## WORK ORDER
Exact copy, pictures excluded: please retype every record below.

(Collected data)
•••
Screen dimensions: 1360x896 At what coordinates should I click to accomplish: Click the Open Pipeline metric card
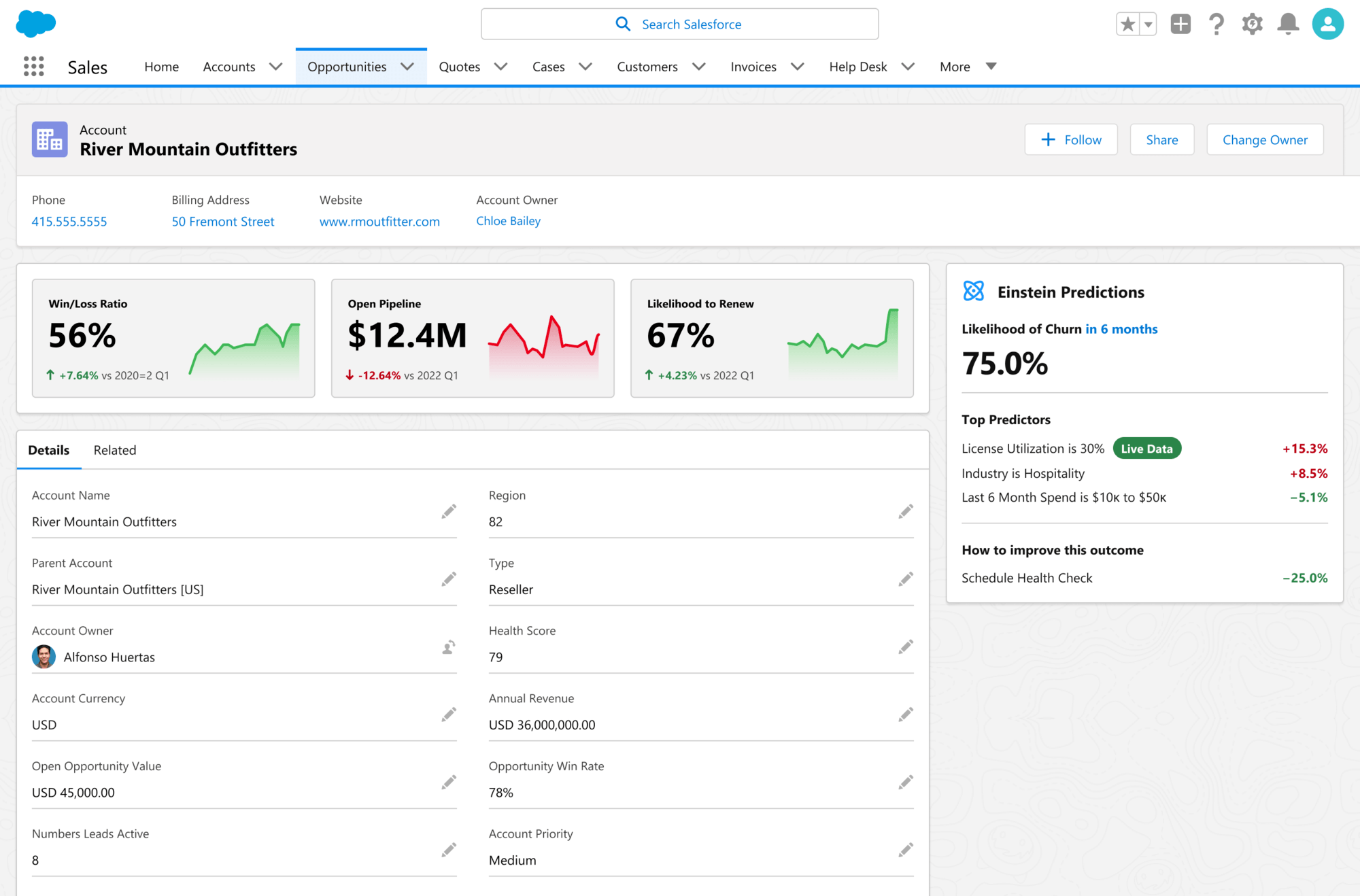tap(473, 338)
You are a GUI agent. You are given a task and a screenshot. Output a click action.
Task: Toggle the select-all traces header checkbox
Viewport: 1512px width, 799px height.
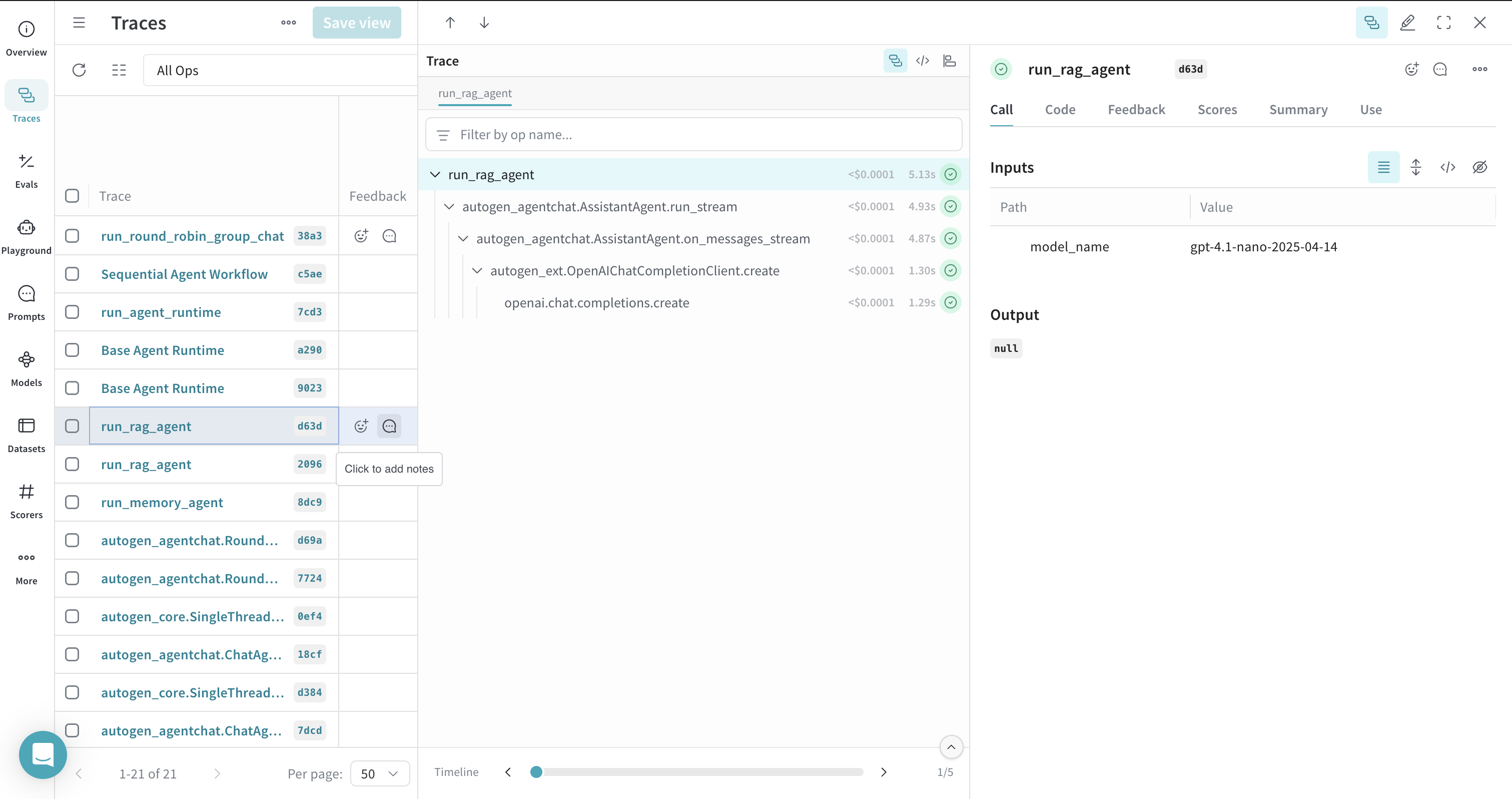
•••
## REPLY TO THE EXERCISE
Screen dimensions: 1360x896 At what coordinates should I click to accomplish: Click the Open Pipeline metric card
tap(473, 338)
You are a GUI agent. You are given a task and a screenshot. Output a click action.
Task: Toggle the select-all traces header checkbox
Viewport: 1512px width, 799px height.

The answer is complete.